> _What to do_
Exactly as they appear, reproduce the lines from the one holding "Viewport: 692px width, 490px height." through the last line of the material below.

> _Supplied entries_
........
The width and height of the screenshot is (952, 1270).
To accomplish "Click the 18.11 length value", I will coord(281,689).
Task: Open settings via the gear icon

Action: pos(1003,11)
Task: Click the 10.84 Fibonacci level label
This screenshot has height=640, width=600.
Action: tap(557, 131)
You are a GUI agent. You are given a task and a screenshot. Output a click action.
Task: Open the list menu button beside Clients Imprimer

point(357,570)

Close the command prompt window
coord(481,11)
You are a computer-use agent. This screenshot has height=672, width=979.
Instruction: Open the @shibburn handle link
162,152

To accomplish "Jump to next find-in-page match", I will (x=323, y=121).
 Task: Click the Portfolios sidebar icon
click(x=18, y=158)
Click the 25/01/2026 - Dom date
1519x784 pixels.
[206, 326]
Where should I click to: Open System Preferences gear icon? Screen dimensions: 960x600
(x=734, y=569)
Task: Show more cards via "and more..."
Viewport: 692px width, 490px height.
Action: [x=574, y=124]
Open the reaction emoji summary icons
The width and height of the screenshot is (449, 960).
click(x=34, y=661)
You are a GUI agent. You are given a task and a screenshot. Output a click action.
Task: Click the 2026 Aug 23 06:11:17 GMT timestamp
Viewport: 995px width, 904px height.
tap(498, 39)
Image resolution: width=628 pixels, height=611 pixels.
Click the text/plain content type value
........
> _Your solution_
Viewport: 692px width, 490px height.
Action: [x=574, y=124]
Open the reaction emoji summary icons
The width and height of the screenshot is (449, 960).
click(x=34, y=661)
You are a GUI agent. You are given a task and a screenshot. Output a click action.
Task: Click the 2026 Aug 23 06:11:17 GMT timestamp
Viewport: 995px width, 904px height.
tap(498, 39)
Image resolution: width=628 pixels, height=611 pixels.
Click the text/plain content type value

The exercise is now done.